Waterhouse was deeply committed to and a great proponent of the Arts and Crafts movement, however his later work embraced a number of architectural styles. The domestic architecture of Waterhouse was widely featured and documented in the publications: Australian Home Beautiful; The Salon; Architecture; Houses and Gardens; and The Home.

A measure of Waterhouse's influence and reputation is demonstrated by his prominent appointments and awards. At various times he was President of the Royal Australian Institute of Architects, President of the NSW Board of Architects, Chairman of the National Planning and Development Committee, Canberra, President of the Board of Trustees of the Art gallery of NSW, and in 1949 he was awarded the Gold Medal by the Royal Australian Institute of Architects.

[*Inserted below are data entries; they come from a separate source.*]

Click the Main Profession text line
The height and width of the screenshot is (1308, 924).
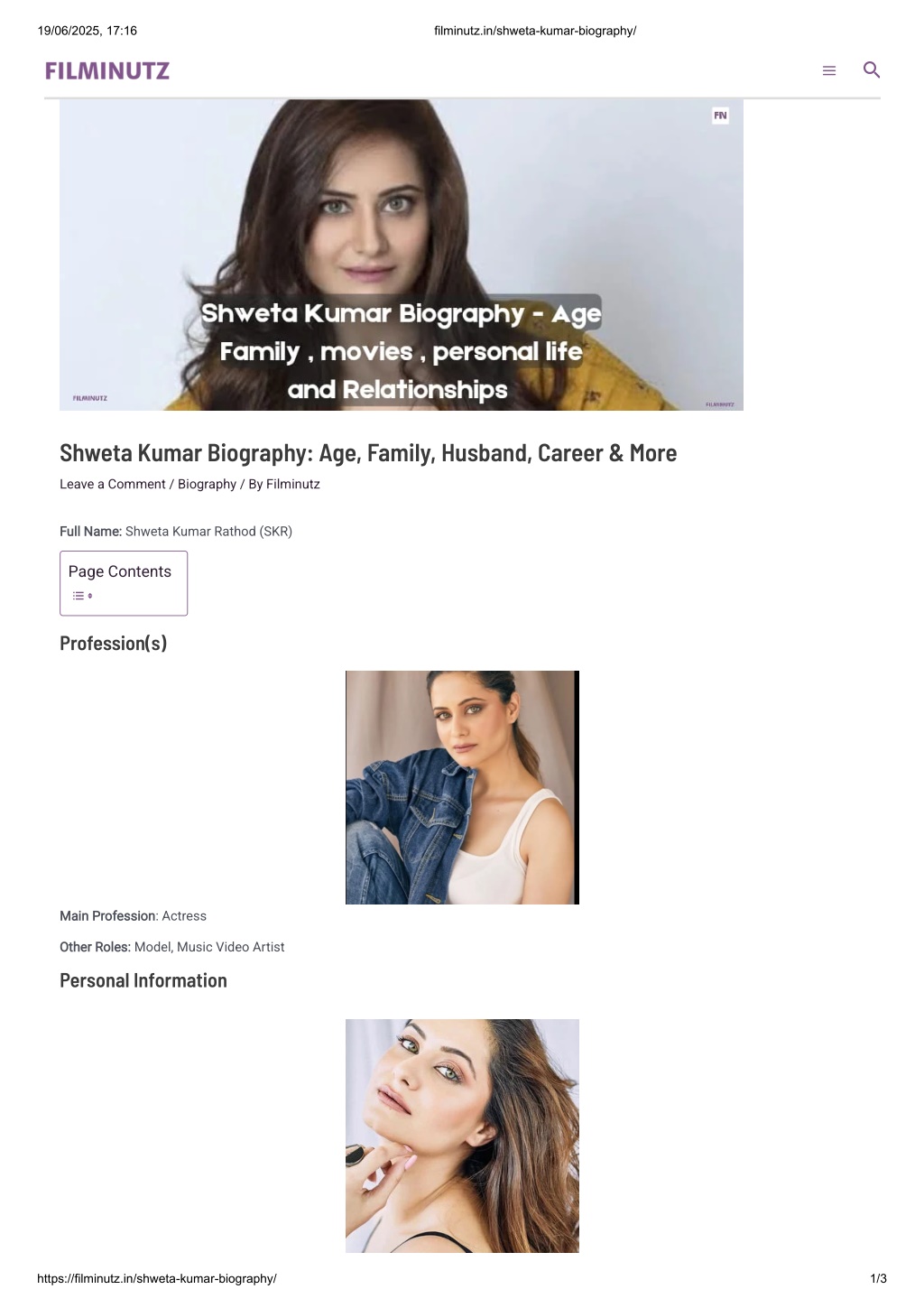[134, 915]
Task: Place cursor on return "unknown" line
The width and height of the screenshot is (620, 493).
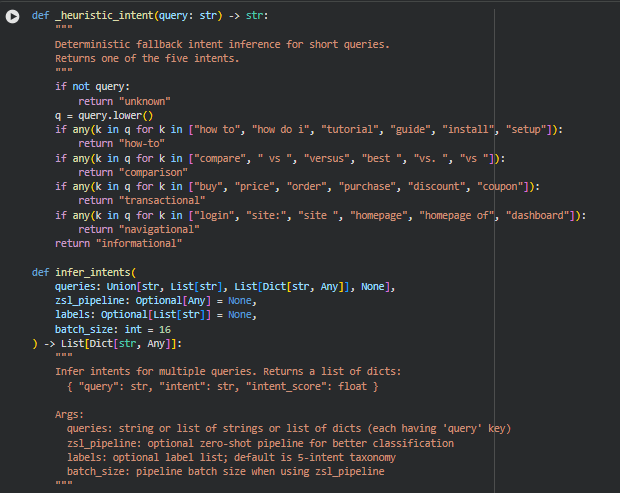Action: (124, 101)
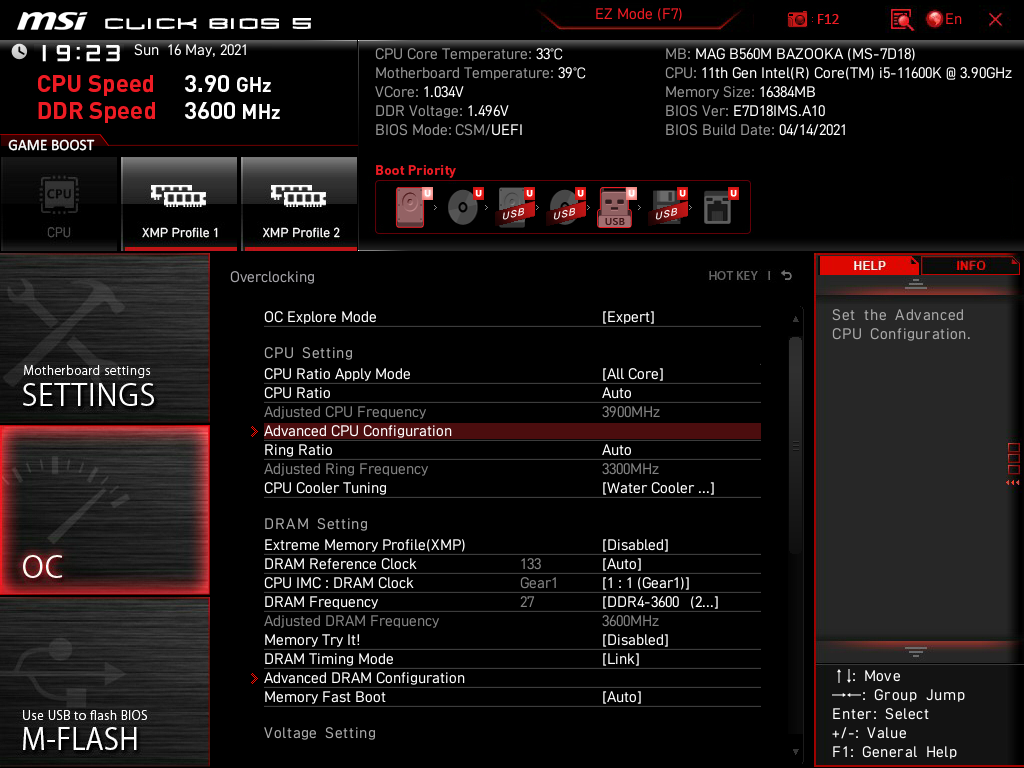Select the hard disk boot priority icon
Screen dimensions: 1024x768
coord(410,208)
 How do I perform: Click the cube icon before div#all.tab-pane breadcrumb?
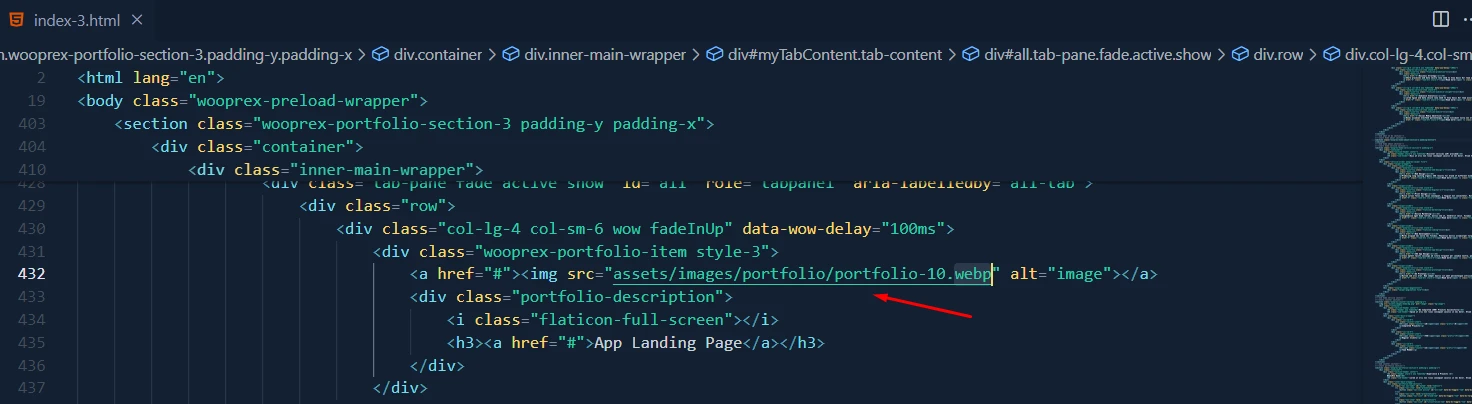click(x=968, y=55)
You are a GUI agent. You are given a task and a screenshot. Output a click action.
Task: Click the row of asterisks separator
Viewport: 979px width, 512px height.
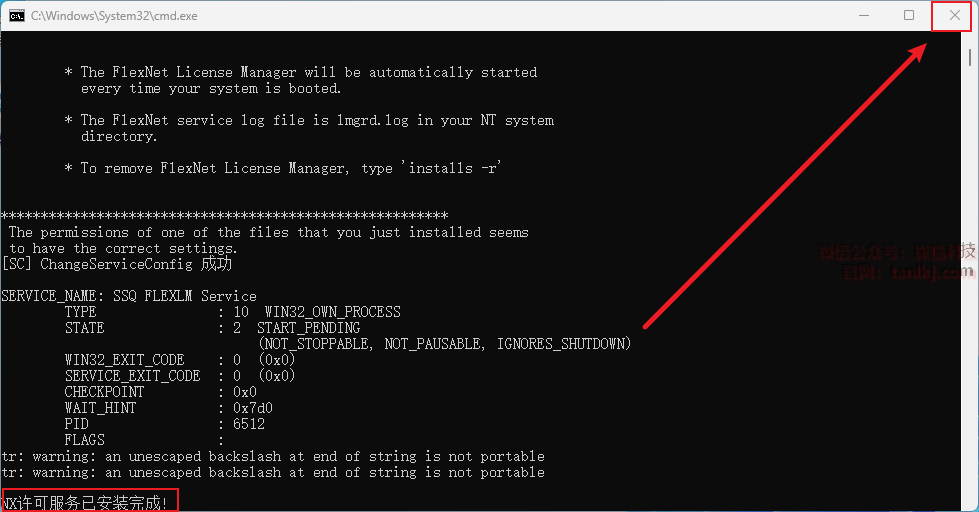(x=224, y=216)
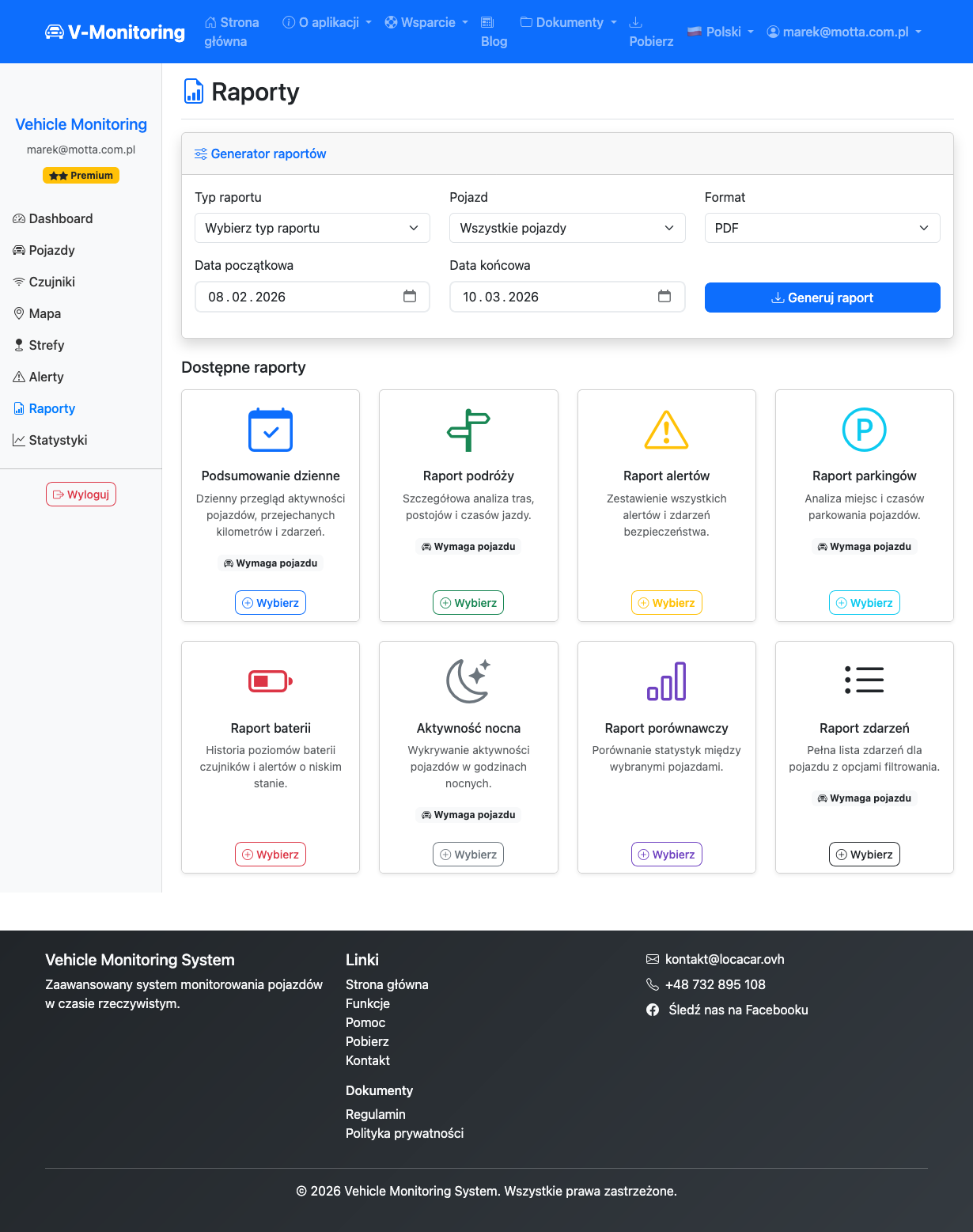Click the calendar icon in Data początkowa field
This screenshot has height=1232, width=973.
coord(410,297)
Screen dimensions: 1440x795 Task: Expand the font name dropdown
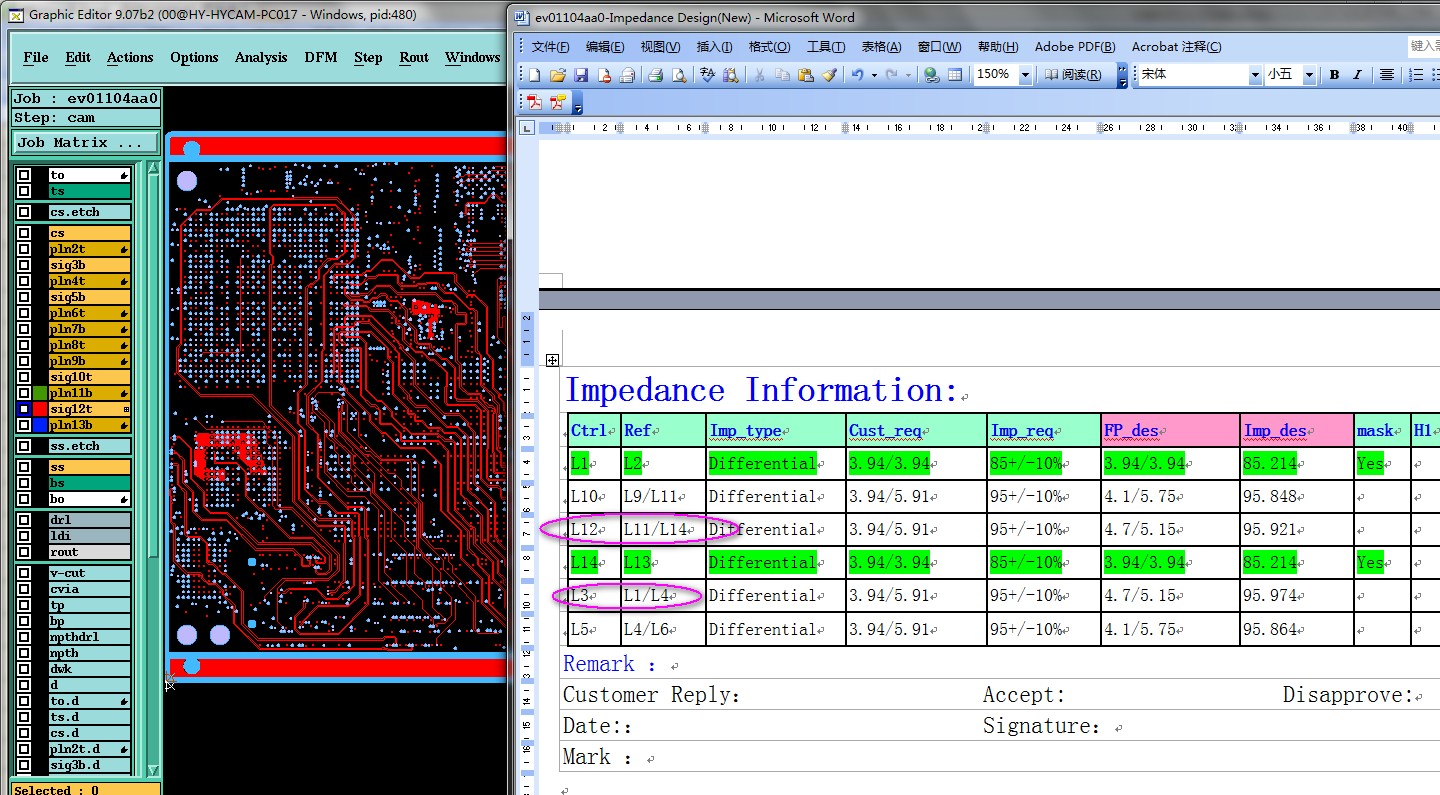coord(1255,75)
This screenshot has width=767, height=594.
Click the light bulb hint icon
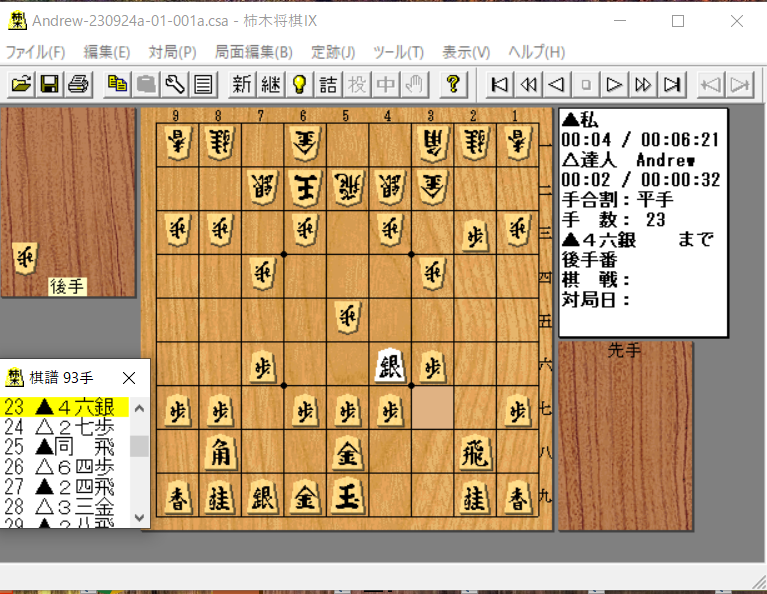[x=298, y=85]
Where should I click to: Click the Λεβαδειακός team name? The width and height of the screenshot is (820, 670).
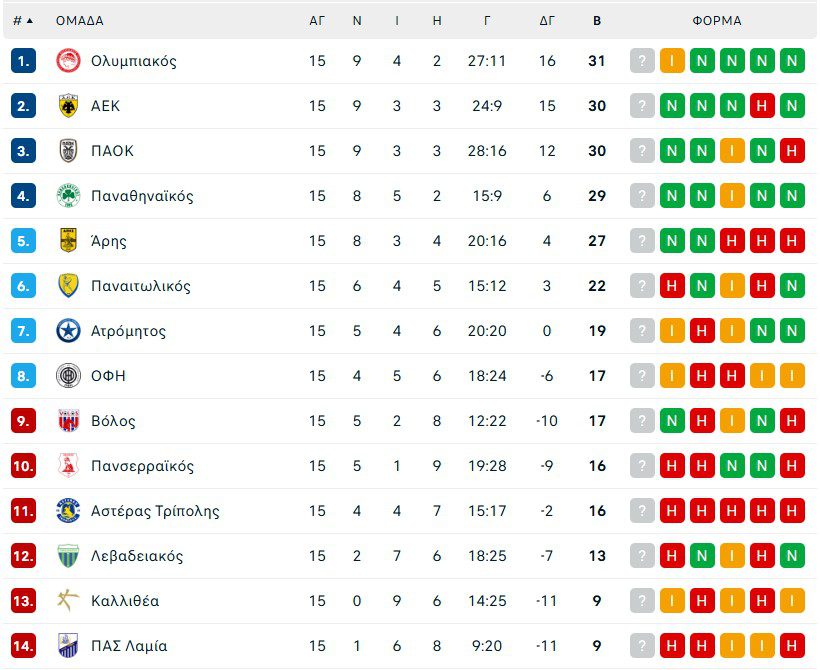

Tulkiyan is of local significance for its association with the Donaldson family, in particular Mrs Mary Donaldson née Scott and her children, Mary, William and Margaret. Margaret Donaldson (1903 - 1994) who bequeathed the house and its contents to the community resided in the house for eighty years.

The place is important in demonstrating aesthetic characteristics and/or a high degree of creative or technical achievement in New South Wales.

Tulkiyan is of state and local significance as an example of the domestic work of the architect Bertrand James Waterhouse from the early years of the architectural practice of Waterhouse and Lake. It is an example of Arts and Crafts period design, characterized by its arrangement of forms and use of materials and detailing.

The house and its contents form a unique representative collection of the middle class preoccupation with the later manifestations of the English Arts and Crafts movement.

The house and its garden setting is a well known landmark on the Pacific Highway within the Gordon area.

The place has a strong or special association with a particular community or cultural group in New South Wales for social, cultural or spiritual reasons.

Tulkiyan is of local heritage significance to the community of Ku-ring-gai and the Ku-ring-gai Historical Society for its ability to reflect the tastes, values and ways of life of a single upper-middle-class family between 1913 - 1993. It is of social value for its place in the affections of the local community and those who knew Miss Margaret Donaldson. It is also important as a property gifted to the community by Miss Donaldson, an active member of the Ku-ring-gai community and Ku-ring-gai Historical Society.

The place has potential to yield information that will contribute to an understanding of the cultural or natural history of New South Wales.

Tulkiyan is of state and local significance as its contents provide an excellent source of information on the lifestyle and taste of an upper-middle-class family in suburban Sydney between the First and Second World Wars. The house is a rare and intact work of B. J. Waterhouse and survives with its full documentation, including documentary evidence of the interior decorations and furnishings, thus allowing considerable research and education opportunities into the methods of design, construction, as well as the lifestyle of the occupants.

The place possesses uncommon, rare or endangered aspects of the cultural or natural history of New South Wales.

Tulkiyan is of state and local significance as its setting and contents combine to form a rare example of an intact Arts and Crafts style residence, reflecting the tastes and lifestyle of an upper-middle-class family during the inter-war period in Sydney.

The architectural style and materials of the house, its well known architect, the common use provenance of the furniture, chattels and documents, and the original and uninterrupted occupation and use by a single family make Tulkiyan unique.

The place is important in demonstrating the principal characteristics of a class of cultural or natural places/environments in New South Wales.

Tulkiyan is of state and local significance as an example of the early domestic work of J. B. Waterhouse designed in the Arts and Crafts style. Its contents demonstrate the lifestyle and tastes of the upper middle class in suburban Sydney during the early decades of the twentieth century.